Crédits : Ce qui a changé

Nul ne peut dire aujourd’hui ce que seront réellement les retombées de la crise que traversent les milieux financiers depuis quelques semaines. Une chose est sure : le paysage bancaire et le marché immobilier en sortiront certainement différents de ce qu’ils étaient il y a encore quelques mois. Il convient pourtant de ne pas céder à la panique, et de faire un examen objectif et complet des conséquences des évènements récents sur l’accès au crédit, notamment pour les particuliers, emprunteurs immobiliers. Etat des lieux :

  1. Peut-on encore trouver un crédit immobilier ? La réponse est oui. Fondamentalement, le réseau In&Fi n’a d’ailleurs pas constaté de chute notable de son activité sur les derniers mois. Même s’ils ont remonté, les taux fixes restent à un niveau tout à fait acceptable (aux alentours de 5 à 5,30% sur 20 ans). En réalité, bien plus qu’à un changement des critères d’acceptation des dossiers par les banques, on assiste à une application beaucoup plus stricte des règles élémentaires d’analyse du risque. Le taux d’endettement ne peut généralement plus dépasser les sacro-saints 33%, et mieux vaut disposer d’un apport suffisant (de l’ordre de 15 à 20%) pour obtenir un accord.

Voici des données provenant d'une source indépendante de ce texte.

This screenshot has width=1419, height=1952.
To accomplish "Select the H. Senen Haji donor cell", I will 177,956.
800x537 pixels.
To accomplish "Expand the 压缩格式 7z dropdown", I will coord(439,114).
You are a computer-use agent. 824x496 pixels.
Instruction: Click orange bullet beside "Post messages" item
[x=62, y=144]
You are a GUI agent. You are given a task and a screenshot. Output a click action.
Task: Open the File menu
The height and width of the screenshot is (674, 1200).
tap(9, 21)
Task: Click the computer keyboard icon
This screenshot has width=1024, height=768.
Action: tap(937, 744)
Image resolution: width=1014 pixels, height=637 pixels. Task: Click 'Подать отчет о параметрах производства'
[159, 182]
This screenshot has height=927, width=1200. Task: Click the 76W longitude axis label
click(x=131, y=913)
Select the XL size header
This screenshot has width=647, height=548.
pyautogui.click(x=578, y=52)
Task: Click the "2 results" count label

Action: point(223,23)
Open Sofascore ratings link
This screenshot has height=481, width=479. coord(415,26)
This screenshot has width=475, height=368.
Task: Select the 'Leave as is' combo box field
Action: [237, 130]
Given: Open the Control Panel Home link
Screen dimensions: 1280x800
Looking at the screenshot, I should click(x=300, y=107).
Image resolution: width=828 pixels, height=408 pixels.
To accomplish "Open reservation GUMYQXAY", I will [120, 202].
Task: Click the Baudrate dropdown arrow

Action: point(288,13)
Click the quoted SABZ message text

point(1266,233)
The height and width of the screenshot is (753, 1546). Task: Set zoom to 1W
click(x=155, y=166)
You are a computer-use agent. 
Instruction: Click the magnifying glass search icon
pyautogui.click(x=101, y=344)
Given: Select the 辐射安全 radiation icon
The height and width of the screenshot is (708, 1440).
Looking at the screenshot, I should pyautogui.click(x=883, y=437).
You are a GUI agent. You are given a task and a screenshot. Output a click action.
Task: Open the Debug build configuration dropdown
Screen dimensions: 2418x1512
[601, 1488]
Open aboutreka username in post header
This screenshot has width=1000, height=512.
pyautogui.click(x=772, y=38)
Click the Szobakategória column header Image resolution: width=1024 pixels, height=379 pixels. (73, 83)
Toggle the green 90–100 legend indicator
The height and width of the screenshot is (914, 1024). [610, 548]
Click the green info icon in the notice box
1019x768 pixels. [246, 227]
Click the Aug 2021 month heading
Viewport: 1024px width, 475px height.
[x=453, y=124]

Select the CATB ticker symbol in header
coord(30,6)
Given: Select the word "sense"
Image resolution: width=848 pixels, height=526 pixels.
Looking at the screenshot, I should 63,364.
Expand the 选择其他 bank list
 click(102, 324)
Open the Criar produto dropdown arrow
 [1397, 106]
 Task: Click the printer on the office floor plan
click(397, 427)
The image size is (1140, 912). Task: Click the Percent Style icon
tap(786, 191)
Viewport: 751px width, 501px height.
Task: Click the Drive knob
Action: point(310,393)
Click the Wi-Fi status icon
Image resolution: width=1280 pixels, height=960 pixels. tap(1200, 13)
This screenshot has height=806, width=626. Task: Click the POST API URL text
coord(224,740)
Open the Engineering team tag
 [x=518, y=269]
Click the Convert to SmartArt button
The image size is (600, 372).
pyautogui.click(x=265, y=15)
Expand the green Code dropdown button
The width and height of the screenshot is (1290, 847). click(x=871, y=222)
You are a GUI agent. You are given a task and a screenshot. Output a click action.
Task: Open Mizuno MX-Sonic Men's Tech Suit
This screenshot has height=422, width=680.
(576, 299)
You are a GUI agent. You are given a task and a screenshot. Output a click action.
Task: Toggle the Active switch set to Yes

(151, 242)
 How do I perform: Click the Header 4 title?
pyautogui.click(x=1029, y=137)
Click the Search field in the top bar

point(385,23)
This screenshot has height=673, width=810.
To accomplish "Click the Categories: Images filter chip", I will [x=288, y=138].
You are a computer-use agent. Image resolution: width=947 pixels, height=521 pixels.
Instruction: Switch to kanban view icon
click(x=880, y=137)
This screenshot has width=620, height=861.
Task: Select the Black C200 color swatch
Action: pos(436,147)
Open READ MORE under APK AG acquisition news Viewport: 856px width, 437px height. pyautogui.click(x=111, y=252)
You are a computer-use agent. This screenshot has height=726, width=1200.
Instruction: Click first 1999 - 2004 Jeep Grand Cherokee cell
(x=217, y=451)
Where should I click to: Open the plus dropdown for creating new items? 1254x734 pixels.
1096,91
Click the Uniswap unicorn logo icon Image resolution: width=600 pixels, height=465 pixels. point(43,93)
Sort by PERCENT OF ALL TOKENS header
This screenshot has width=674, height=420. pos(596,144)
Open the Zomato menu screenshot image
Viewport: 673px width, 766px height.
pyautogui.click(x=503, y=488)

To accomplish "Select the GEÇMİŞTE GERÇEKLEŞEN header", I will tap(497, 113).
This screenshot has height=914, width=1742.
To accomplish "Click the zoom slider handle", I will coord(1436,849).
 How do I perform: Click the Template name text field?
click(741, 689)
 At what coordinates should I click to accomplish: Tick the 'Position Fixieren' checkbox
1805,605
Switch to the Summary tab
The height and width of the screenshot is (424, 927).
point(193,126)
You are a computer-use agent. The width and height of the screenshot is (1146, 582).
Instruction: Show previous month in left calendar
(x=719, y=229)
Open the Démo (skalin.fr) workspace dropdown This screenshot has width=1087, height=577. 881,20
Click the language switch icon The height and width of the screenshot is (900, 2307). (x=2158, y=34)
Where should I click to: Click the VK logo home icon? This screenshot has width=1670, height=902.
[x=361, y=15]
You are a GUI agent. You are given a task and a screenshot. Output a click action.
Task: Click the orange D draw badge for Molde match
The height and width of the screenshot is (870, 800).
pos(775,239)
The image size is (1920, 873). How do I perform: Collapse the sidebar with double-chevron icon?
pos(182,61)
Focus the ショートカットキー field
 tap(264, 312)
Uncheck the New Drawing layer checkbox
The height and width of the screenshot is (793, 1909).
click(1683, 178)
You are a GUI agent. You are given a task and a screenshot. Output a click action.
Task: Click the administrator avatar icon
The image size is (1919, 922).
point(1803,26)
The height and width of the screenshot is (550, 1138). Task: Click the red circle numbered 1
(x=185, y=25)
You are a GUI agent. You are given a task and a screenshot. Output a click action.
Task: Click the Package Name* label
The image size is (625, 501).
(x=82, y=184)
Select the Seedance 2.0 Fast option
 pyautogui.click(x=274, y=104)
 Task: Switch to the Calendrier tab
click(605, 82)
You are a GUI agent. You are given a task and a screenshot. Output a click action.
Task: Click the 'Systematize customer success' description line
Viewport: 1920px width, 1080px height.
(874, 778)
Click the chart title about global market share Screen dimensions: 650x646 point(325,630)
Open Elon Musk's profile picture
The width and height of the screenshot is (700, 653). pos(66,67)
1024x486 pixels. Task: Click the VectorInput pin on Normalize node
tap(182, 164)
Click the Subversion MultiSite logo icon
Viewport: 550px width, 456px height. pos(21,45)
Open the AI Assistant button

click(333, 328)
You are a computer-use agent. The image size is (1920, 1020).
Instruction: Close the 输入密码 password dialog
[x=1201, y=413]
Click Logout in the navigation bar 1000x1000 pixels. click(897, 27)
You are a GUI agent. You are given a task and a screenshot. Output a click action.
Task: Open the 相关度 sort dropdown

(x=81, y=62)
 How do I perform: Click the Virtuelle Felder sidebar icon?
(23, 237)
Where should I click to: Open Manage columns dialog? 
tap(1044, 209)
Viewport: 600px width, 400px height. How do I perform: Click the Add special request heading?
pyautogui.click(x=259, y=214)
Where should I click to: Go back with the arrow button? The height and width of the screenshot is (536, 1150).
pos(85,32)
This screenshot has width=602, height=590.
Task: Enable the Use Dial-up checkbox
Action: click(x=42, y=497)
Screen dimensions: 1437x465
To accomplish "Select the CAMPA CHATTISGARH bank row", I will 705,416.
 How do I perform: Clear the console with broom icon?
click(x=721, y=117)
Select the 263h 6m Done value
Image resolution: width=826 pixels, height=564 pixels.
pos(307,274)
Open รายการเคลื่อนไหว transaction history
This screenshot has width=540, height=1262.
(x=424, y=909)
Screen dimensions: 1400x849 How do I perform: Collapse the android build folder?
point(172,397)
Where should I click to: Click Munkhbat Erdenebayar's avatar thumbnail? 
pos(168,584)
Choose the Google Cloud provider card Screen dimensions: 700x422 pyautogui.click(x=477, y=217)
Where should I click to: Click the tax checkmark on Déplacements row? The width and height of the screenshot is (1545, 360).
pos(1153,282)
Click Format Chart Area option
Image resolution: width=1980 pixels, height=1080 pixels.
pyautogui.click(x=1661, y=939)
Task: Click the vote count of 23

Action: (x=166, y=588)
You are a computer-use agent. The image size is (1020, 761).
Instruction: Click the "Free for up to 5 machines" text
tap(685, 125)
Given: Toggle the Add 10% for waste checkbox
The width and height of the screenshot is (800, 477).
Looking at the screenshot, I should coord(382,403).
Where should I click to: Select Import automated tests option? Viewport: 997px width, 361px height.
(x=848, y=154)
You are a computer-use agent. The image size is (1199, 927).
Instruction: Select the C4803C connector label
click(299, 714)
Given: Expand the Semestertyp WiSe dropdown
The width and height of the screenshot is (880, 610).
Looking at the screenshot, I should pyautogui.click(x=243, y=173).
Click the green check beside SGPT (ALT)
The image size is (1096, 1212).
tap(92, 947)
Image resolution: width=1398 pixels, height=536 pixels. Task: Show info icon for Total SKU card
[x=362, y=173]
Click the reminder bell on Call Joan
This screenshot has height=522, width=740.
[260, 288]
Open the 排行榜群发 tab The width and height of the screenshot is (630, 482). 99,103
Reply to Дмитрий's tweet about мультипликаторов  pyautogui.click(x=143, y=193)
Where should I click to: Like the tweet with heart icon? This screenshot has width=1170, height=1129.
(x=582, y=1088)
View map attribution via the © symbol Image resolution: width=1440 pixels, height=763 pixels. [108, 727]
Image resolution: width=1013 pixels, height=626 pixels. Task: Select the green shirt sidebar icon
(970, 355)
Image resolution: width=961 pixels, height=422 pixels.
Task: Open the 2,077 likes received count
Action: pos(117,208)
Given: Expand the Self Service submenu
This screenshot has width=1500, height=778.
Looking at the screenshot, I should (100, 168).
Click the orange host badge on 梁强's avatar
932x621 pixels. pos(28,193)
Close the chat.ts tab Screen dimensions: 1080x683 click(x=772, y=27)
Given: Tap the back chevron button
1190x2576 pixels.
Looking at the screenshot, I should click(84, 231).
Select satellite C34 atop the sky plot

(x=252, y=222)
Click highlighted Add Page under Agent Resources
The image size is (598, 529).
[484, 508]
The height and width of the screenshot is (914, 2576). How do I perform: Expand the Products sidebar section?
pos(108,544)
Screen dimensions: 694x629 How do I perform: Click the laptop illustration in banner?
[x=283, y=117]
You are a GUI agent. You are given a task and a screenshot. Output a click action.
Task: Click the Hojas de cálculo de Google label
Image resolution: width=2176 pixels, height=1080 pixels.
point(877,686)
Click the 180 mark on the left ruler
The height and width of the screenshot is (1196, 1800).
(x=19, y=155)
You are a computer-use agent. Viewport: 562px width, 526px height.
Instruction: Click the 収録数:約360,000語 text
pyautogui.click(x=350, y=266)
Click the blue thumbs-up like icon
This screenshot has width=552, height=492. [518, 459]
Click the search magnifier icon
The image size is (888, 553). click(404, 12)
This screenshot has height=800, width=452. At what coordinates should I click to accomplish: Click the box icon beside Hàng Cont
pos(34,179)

D’autres paramètres, comme la stabilité professionnelle, l’ancienneté, ou l’estimation raisonnable du bien immobilier sont également déterminants. La situation conduit surtout à un retour à la prudence. Selon plusieurs estimations, 8 à 10% des dossiers des emprunteurs seraient aujourd’hui écartés par les établissements financiers. On peut en déduire que 90% sont donc toujours considérés comme potentiellement finançables. La demande de financements immobiliers correspond à celle des logements, qui ne se dément pas. La production de crédits immobiliers reste un objectif majeur pour la plupart des banques généralistes.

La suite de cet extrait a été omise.